Excerpted passage:
□ □ □ □ □ □ □

My Current Bookshelf - September 2017

It's been another full month of reading; I'm listening to audioboks on my daily runs and bike-rides to and from work, so I'm getting in more listening.  I also went away for a weekend in early September where I got a bunch of graphic novels read (had to catch up on some Buffy!).  And while I'd love to talk oodles about the amazing trifecta of books on race (Racecraft: The Soul of Inequality in American Life by Karen E. Fields; Invisible No More: Police Violence Against Black Women and Women of Color by Andrea Ritchie; Good Booty: Love and Sex, Black and White, Body and Soul in American Music by Ann Powers), I cannot because they're still in reviewing status for where I reviewed them.  But if you want the best of this month's reads go to them.  I'll write more about them in the future as I'm starting to carve out a section of posts on race and racism.  But moving along, here's what this month had to offer.  

Introducing Walter Benjamin by Howard Caygill

If you're not familiar with the Graphic Guides (also known as Introducing...), then you may be in for a treat.  They often take complex people or theory and break it down into meaningful chunks using a mixture of images, quotes, and text.  Caygill's treatment of Walter Benjamin was enjoyable if not sometimes a big challenging.  Benjamin was a strange mixture of historian, art critic, and wandering scholar.  Though for me, I always knew him for his most popular work, "The Work of Art in the Age of Mechanical Reproduction," Caygill illustrates (pun intended) how this was a later work to a range of works that focused on sensemaking of artistic endeavors and their relation to the modern world (of the mid-twentieth century), an unstable world of shifting ideologies and the horrors of war.  Benjamin lived in Europe throughout the first half of the 20th century and was both Marxist and Jewish, which meant his existence in Germany would prove increasingly challenging.  The most fascinating aspect I found in this work was the wondering nature Benjamin who was never able to find a stable academic home; I tend to think that is the challenge of a great many scholars today.  The art was useful at times, illustrating the artworks or the major historical people that Benjamin interacted with.  Yet, sometimes, the images didn't serve to enhance the narrative but just seemed plopped in without explanation.

□ □ □ □ □ □ □

Data to use:
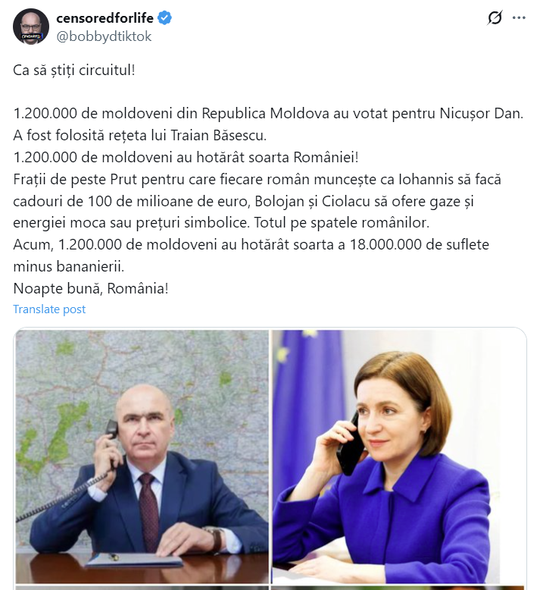Open the partially visible bottom-right photo
Viewport: 537px width, 590px height.
[x=398, y=587]
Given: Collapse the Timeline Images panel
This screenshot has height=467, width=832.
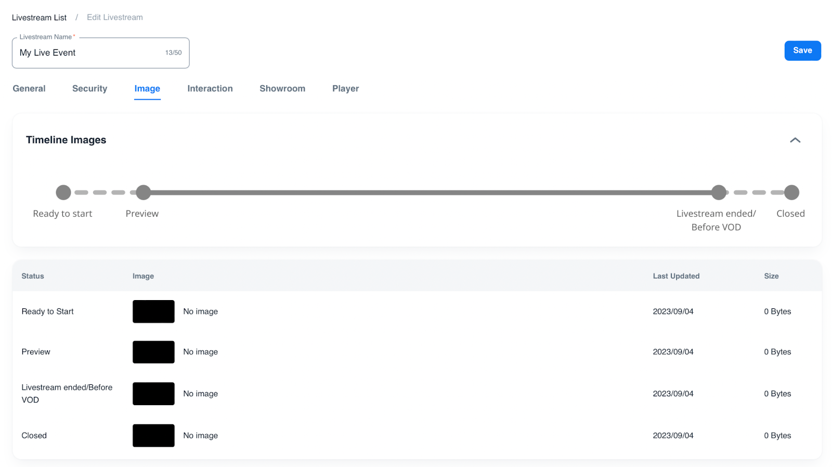Looking at the screenshot, I should [x=795, y=140].
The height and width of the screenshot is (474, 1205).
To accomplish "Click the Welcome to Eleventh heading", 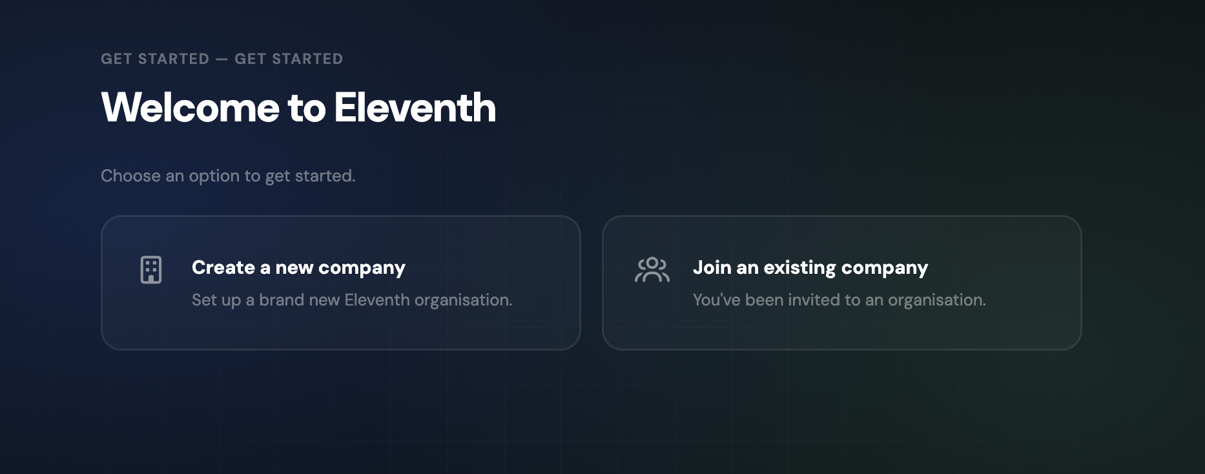I will (x=298, y=107).
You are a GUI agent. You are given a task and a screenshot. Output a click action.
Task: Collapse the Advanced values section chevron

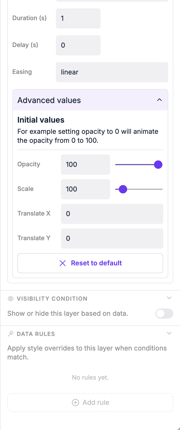point(159,100)
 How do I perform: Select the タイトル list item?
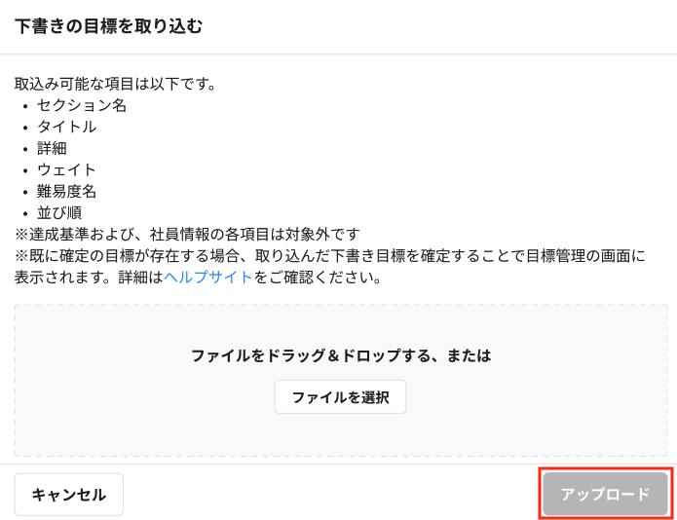click(67, 127)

□ □ □ □ □ □ □

Requests:
A - Reproduce the listing from its first line down through the line containing "Looking at the", and leave out the pictures.
B - Supply the next part of the September 2017 bookshelf post, starting after its last sentence.

Results by task:
A -
Open the partially visible bottom-right photo
Viewport: 537px width, 590px height.
[x=398, y=587]
Given: Collapse the Timeline Images panel
This screenshot has height=467, width=832.
Looking at the screenshot, I should [x=795, y=140].

B -
The Zero Marginal Cost Society: The Internet of Things, the Collaborative Commons, and the Eclipse of Capitalism by Jeremy Rifkin

Book Cover - Zero Marginal Cost Society by Jeremy Rifkin
Rifkin offers up a utopian view of the future that draws heavily on Chris Anderson's Free and many of the other texts out there that show us salvation awaits us in our technology.  Reading Rifkin's work now that it's been out for a few years and it does indeed feel dated.  So many of the promises that were just around the corner still seem far away.  The idealized sense that the internet will make us more collectively powerful seems lost amid the last few years of extremist politics domestically and abroad.  Massively Open Online Courses as the cure-all for alternative credentialing in higher education still seems less viable and we will somehow become increasingly sustainable through these technological breakthroughs come across as stale in a world that still cannot get the facts right about climate change.  Despite that, I would still recommend the book for anyone looking for glimmers of hope (after all, Rifkin's The Empathic Civilization helps me to frame the progress humanity has made despite what the news tells us) because there are ideas here that are worth holding onto.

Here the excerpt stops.